At an Executive Board meeting, our Chapter President Robert Ridley shared with us an idea he read stating that, “A graduate is someone who gets a degree from an institution and never looks back. An alumnus is someone who gives their time and money back to their alma mater.” This was an important distinction that I’d never heard before, not even when I was a student at JCSU. It’s an important concept that arguably should be introduced from day one at our HBCUs.

Why is it important for graduates to give back to their alma maters? The main reason is to give future generations a fighting chance to succeed. This is particularly important for Black America. Secondly, institutions of higher learning rely on state, federal and extramural funding from private donors. Many HBCU’s are “Land Grant” institutions and their funding has been decreased ironically under the Obama Administration, in addition to the tightening of the borrowing criteria for the “Parent Plus Loans” which many HBCU students and families heavily relied upon.  Thus donations from alumni have become more important.

As unofficially told by an insider, for the 2014 fiscal year, less than 14% of my class of 1999 gave anything back to JCSU, a staggeringly low number. When our school President Dr. Ronald Carter gave an overview of the current health of the University here in Washington, DC, he cited low alumni giving as one potential threat to the University’s future. A key piece of that evening was encouraging alumni to consider cutting back on certain luxuries to free up money to give back.

Why don’t HBCU Alums give more to their alma maters? Why would only 14% of my class give back to the University? One reason is that many students who’ve attended HBCUs feel as though they’ve given enough of their money to their alma mater when pursuing their educations, and don’t feel inclined to give anything else after graduating. Another reason is hard feelings towards one’s alma mater. Many graduates feel bitter about their experience for one reason or the other as well. I’ve heard this personally and read about it in other articles.

Another piece to this puzzle though is socioeconomic. Of the many curses to being born black in the United States, a key one is starting from lower rungs on the economic ladder than our counterparts of other ethnicities. If for example, your parents planned ahead and saved a college fund for you, your economic burden will likely be lessened or non-existent upon graduation as discussed by Georgette Miller, Esq. in Living Debt Free. You’ll have less debt and more disposable income (some to donate) after starting your career.

“They just weren’t thinking that way,” my father said in a discussion about my grandparents in a discussion about mortgages. I stumbled upon the basics of financial literacy by accident (from books like Rich Dad Poor Dad and The Millionaire Next Door), and wondered why my parents didn’t teach me more about the vital knowledge shared in these books. They didn’t know themselves and I think this is true for a lot of African American families in the United States.

Likewise, I hypothesize that many other college graduates from my community have a low level of financial literacy and that in part drives this lack of giving that we see from alumni towards their HBCUs. In other words, they know how to lavishly spend it, but not how to gradually save and grow it. If my hypothesis is true and many students are matriculating into our HBCUs with a low level of financial literacy, HBCU’s may do good to start educating their students on these topics from day one and also stressing that higher education is in fact a business. A good place to start would be Dave Ramsey’s Financial Peace University (FPU), or something similar.

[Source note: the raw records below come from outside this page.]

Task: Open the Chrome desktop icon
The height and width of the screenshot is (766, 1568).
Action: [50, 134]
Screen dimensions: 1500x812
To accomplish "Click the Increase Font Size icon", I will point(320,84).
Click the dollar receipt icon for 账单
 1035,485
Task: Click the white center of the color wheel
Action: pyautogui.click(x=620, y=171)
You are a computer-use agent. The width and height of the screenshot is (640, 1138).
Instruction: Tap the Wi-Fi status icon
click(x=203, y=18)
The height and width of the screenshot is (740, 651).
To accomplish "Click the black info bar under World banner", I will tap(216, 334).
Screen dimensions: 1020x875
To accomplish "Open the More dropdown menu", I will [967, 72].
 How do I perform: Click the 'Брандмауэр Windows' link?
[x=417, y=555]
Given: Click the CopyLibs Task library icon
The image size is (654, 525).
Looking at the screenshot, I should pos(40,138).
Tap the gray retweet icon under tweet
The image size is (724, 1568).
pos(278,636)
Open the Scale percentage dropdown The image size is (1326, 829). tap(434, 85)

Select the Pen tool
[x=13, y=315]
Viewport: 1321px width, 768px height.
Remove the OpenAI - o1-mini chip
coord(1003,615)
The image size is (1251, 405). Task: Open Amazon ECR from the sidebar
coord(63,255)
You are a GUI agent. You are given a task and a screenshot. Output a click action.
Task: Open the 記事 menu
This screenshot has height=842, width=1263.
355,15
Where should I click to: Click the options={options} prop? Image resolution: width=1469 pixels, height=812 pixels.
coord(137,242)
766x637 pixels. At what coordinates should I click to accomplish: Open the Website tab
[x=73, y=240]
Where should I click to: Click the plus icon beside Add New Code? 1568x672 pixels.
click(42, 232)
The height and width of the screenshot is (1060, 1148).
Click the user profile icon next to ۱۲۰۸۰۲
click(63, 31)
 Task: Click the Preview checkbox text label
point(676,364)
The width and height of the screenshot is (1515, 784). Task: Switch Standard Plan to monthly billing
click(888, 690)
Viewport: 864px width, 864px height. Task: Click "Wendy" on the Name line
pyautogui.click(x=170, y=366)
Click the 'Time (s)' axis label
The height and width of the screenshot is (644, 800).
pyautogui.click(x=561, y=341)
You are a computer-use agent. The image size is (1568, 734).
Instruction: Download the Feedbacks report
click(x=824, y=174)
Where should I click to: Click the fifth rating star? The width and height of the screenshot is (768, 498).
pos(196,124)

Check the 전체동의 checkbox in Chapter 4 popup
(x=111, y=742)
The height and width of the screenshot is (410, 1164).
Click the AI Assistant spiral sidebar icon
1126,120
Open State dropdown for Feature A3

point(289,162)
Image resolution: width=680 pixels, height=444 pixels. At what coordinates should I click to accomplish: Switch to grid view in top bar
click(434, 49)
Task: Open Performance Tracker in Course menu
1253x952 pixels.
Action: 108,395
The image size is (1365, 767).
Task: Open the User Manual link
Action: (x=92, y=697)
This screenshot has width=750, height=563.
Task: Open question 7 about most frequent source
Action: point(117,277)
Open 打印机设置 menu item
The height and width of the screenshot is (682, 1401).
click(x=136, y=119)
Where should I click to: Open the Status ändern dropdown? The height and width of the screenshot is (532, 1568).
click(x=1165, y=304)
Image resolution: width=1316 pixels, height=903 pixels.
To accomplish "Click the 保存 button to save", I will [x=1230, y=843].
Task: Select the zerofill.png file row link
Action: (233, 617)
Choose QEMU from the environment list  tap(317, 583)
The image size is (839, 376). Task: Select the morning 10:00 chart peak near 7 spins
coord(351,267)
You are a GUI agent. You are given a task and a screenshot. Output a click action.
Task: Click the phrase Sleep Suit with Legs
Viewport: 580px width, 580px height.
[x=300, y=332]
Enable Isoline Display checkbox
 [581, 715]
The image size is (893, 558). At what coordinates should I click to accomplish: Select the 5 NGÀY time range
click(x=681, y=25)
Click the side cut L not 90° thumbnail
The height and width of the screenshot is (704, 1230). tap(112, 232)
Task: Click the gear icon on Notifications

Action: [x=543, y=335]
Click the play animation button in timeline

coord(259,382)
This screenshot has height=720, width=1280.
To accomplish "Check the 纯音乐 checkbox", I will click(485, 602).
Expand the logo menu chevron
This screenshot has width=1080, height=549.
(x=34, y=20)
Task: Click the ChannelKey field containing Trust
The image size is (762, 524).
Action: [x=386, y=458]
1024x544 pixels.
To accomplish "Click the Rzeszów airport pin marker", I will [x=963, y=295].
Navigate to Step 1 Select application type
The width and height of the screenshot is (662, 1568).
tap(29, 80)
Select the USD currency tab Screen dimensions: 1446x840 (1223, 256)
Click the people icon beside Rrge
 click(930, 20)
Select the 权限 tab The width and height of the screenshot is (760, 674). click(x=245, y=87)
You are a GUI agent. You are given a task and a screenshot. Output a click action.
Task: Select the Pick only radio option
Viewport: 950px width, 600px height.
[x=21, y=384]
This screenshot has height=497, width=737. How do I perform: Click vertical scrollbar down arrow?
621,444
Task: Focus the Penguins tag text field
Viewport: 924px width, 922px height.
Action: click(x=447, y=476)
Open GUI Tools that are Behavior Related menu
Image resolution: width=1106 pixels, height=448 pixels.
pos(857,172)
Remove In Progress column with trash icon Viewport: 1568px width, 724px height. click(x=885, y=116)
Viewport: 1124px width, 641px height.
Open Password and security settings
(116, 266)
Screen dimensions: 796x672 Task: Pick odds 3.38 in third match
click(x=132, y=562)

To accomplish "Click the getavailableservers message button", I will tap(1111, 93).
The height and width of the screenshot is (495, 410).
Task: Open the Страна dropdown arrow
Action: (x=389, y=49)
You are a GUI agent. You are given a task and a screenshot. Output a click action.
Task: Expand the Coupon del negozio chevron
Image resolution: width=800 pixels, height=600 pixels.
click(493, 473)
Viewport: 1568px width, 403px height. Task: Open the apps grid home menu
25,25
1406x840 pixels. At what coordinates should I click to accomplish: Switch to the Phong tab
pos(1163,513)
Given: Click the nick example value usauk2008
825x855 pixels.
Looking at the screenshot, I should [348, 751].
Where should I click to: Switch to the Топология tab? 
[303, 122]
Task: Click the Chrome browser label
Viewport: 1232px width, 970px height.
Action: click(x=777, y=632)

I honestly didn’t seriously start giving to either of my alma maters until going through the FPU class taught at my church. In FPU, I learned that the greatest misunderstanding about money is that one of major keys to building and maintaining wealth is blessing others. Put another way, sustained financial health and giving are a function of one another, and in order for one to be able to give, one’s own financial house must first be in order.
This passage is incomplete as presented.